Le brown-out, nouvelle souffrance du travail

brown-out, souffrance au travail

Après le burn-out, le brown-out est en train de prendre une place de plus en plus importante chez les salariés de France. Un syndrome de souffrance au travail à ne pas prendre à la légère. 

Traduisible en français par “baisse de courant”, le syndrome du brown-out est définit par le docteur Baumann qui vient de sortir un livre sur le sujet comme un nouveau phénomène inquiétant “”directement issu du burn-out “. Un état qui “exprime la douleur et le malaise ressentis suite à la perte de sens de ses objectifs de travail et à l’incompréhension complète de son rôle dans la structure de l’entreprise”.

Les salariés en souffrant se trouve en perte totale de motivation, ils ont l’impression que les tâches qu’on leur confie sont absurdes, inutiles, dénuées de sens. Un sentiment général très proche de la dépression donc et causé par le fait de réaliser un job inutile, qui n’a pas de sens. Un peu comme lorsqu’une personnes est “mise au placard”. Elle a bien un travail, est rémunérée pour mais se sent totalement inutile, pas à sa place.

L’un des problèmes avec le brown-out est qu’il est fondamentalement difficile de le quantifier, de savoir combien de personnes en sont victimes en France comme ailleurs.

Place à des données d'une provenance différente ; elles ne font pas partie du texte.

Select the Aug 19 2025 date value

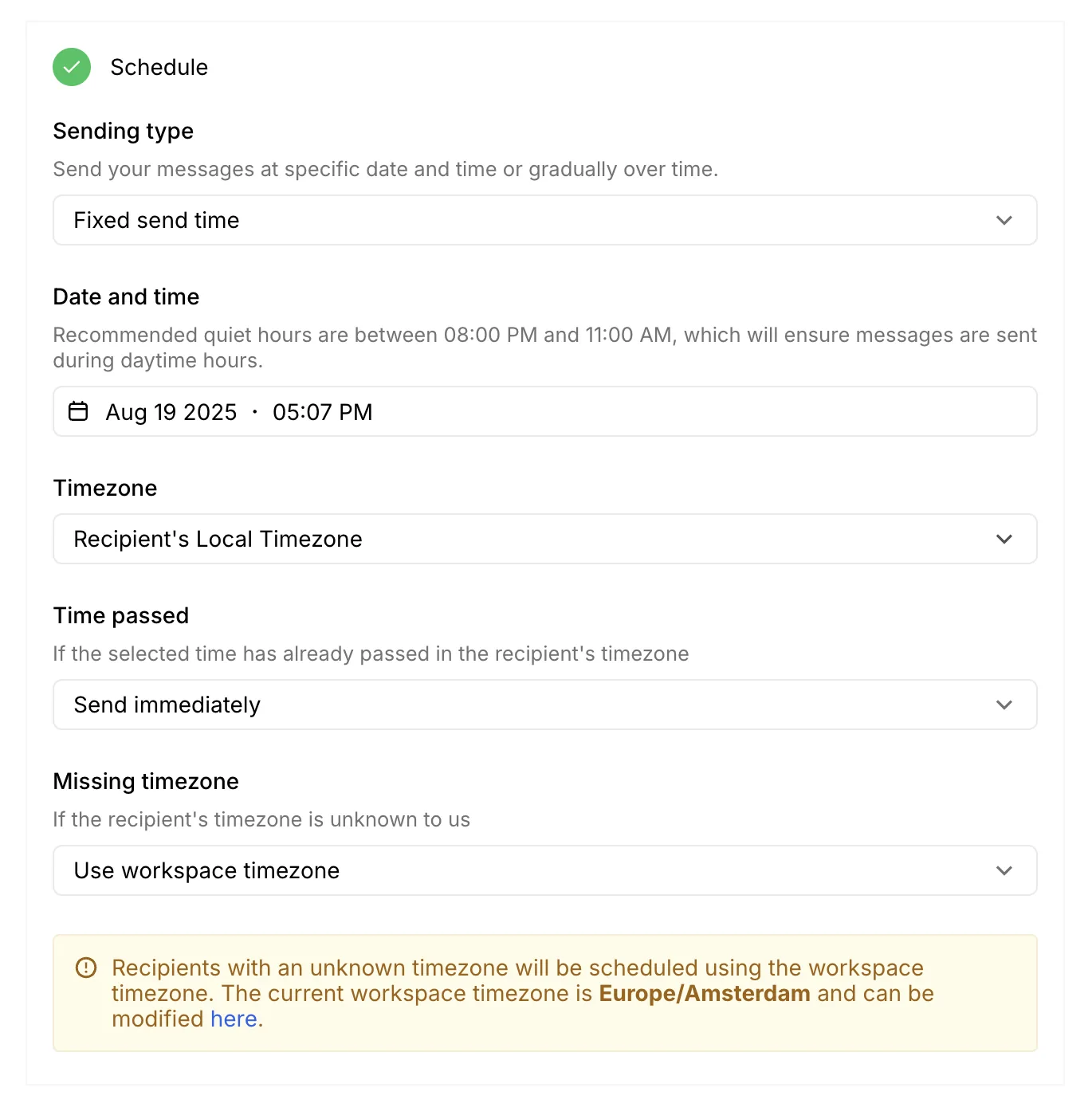click(x=171, y=412)
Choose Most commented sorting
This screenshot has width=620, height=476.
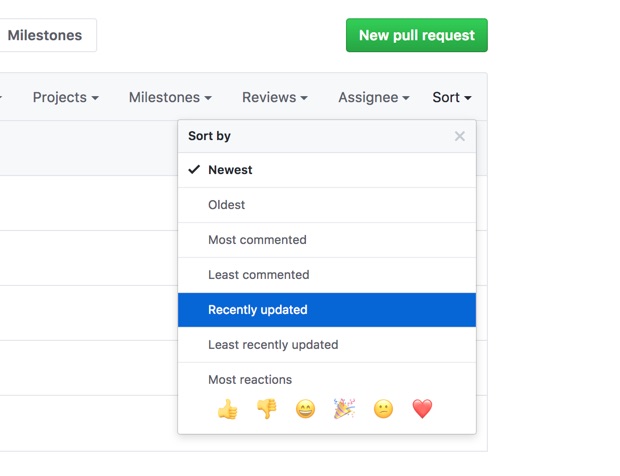pos(327,240)
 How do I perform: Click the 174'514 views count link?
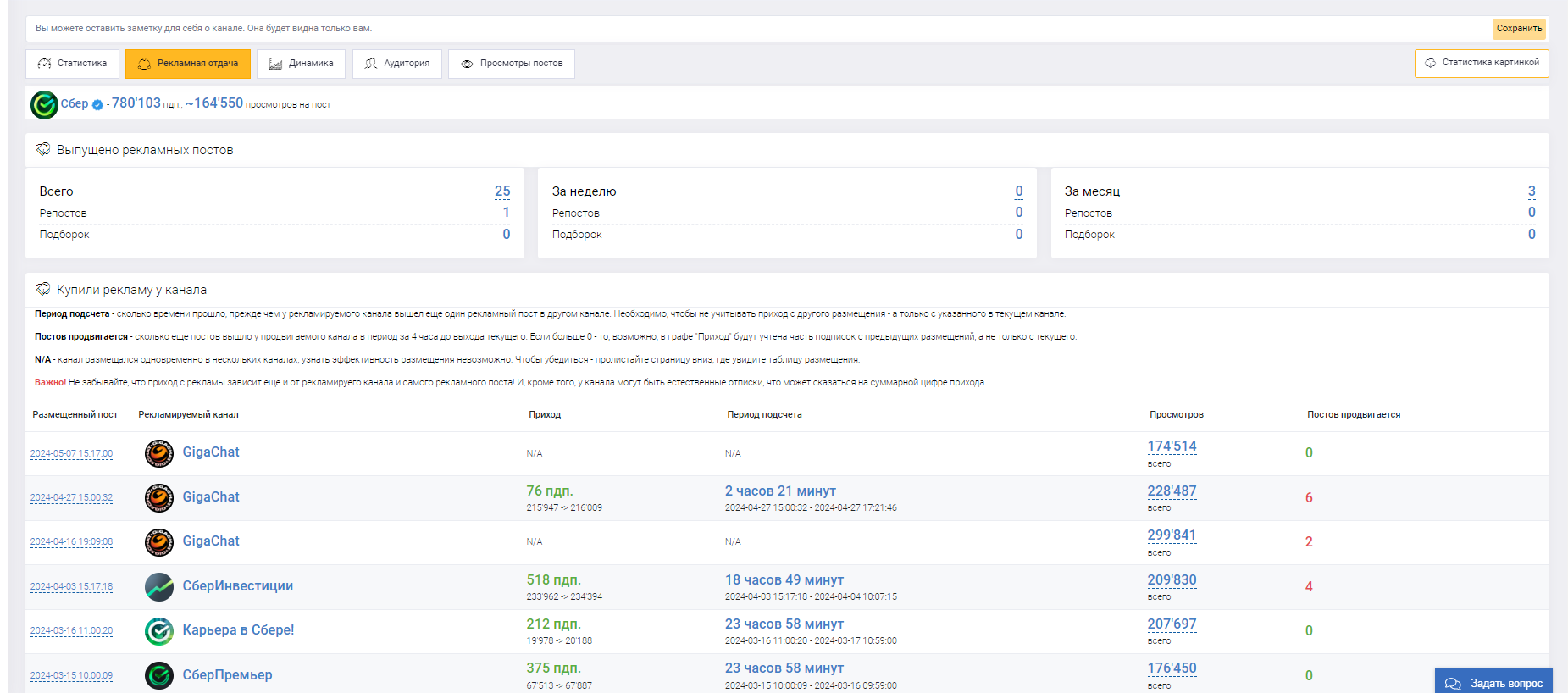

Une statistique aiguille pourtant assez bien, elle vient d’une étude menée par le cabinet Deloitte : 55% des salariés estiment que le “sens” au travail s’est nettement dégradé. Si ce pourcentage n’indique pas que plus de la moitié des salariés sont victimes d’un brown-out, il indique bien en revanche que la tendance est en train de s’installer dans la société.